- Genre: Comedy drama
- Created by: Kay Mellor
- Written by: Kay Mellor
- Country of origin: United Kingdom
- Original language: English
- No. of series: 1
- No. of episodes: 6

Production
- Executive producer: Kay Mellor

Original release
- Network: ITV
- Release: 16 November – 21 December 2006

= Strictly Confidential (TV series) =

Strictly Confidential is a six-part drama, written by Kay Mellor and originally shown on ITV from 16 November to 21 December 2006.

==Plot==
It stars Suranne Jones as Linda, a "3 on the Kinsey Scale" bisexual ex police officer turned sex therapist, who shares a practice in Leeds with her brother-in-law, played by Tristan Gemmill. Her life is complicated by the fact that her husband Richard, her business partner's brother, played by Cristian Solimeno, has low fertility and cannot give her the baby she wants. She is all for asking his brother (her business partner) to be a sperm donor, which does not sit well with his wife (Kate Isitt). Linda's husband (Richard) is also not keen on the idea at all but lets Linda go ahead and ask his brother who consents to be a sperm donor. Sexual tension becomes obvious between the pair, and they soon begin sleeping together, with disastrous consequences for all involved.
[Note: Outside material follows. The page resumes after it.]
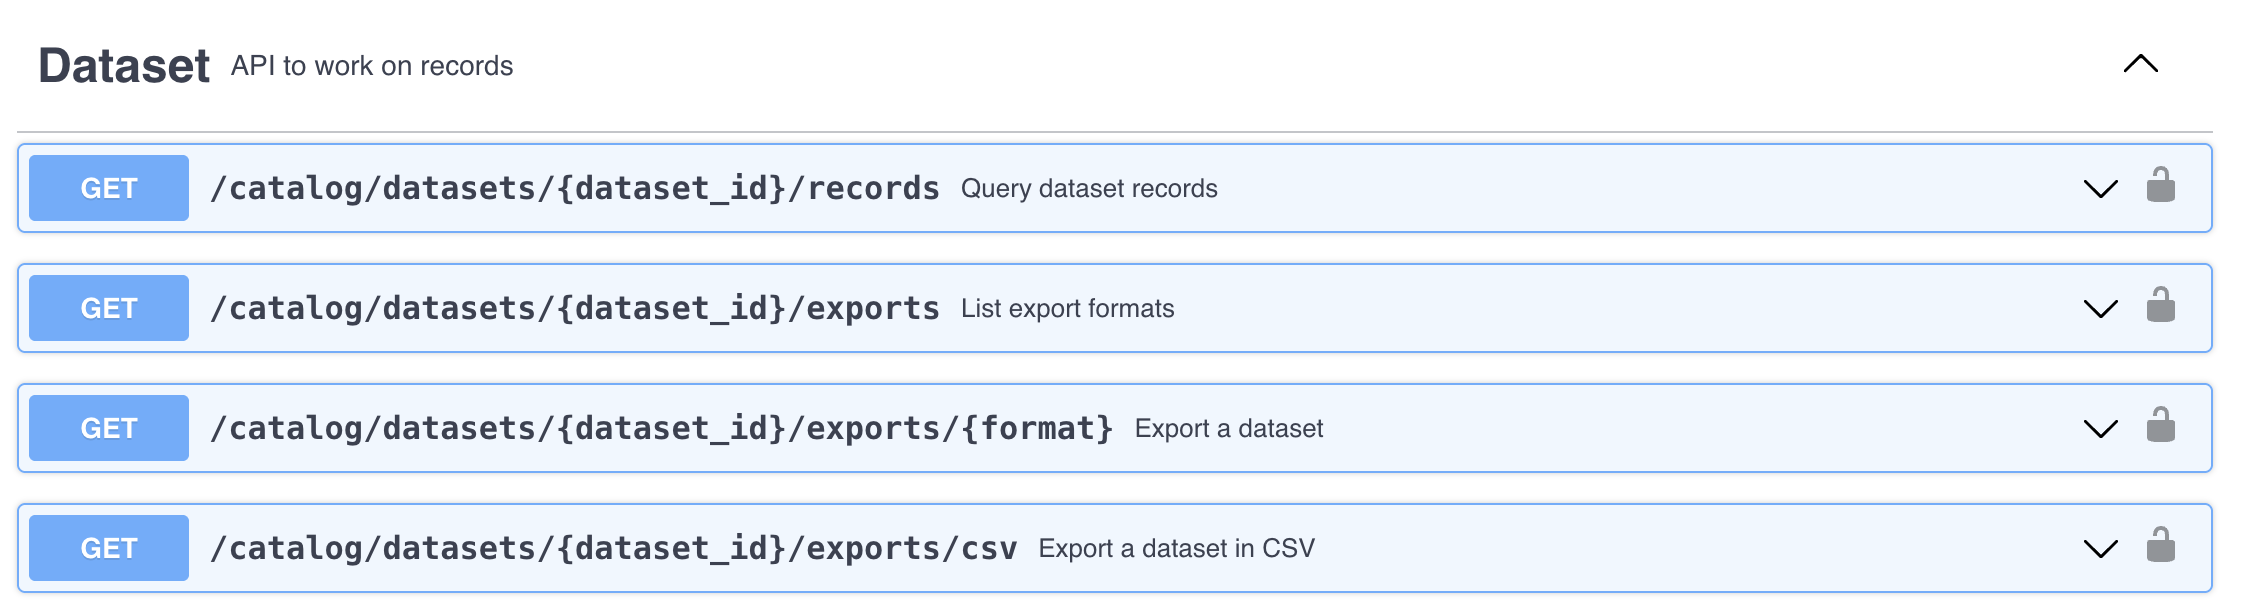The image size is (2248, 612).
Task: Click the GET badge on the exports/csv row
Action: pyautogui.click(x=109, y=548)
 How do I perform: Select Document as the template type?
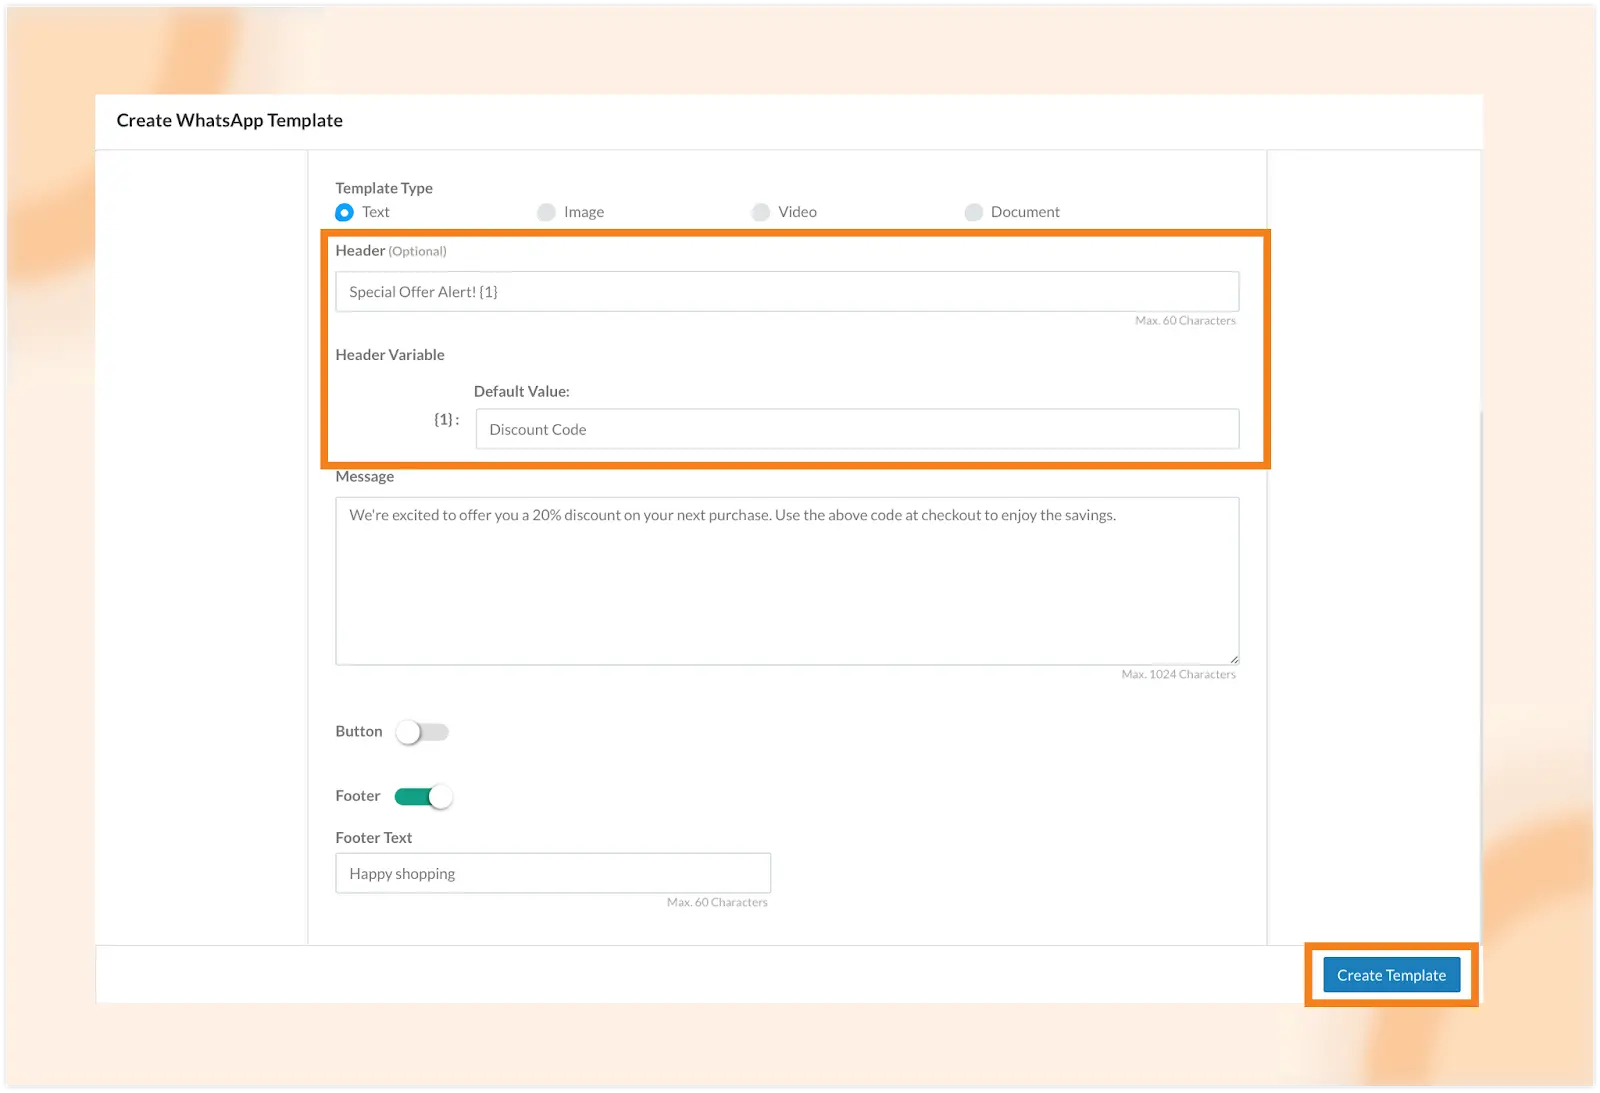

Further complications occur with Linda's involvement as a CID consultant in a bizarre spate of murders that centre on erotic asphyxiation and could be linked back to her practice. The murder enquiry is led by Linda's former lover from her police days named Angie, played by Eva Pope. However, Linda is suspicious of the second 'murder' and of Angie, as it all seems a bit too convenient.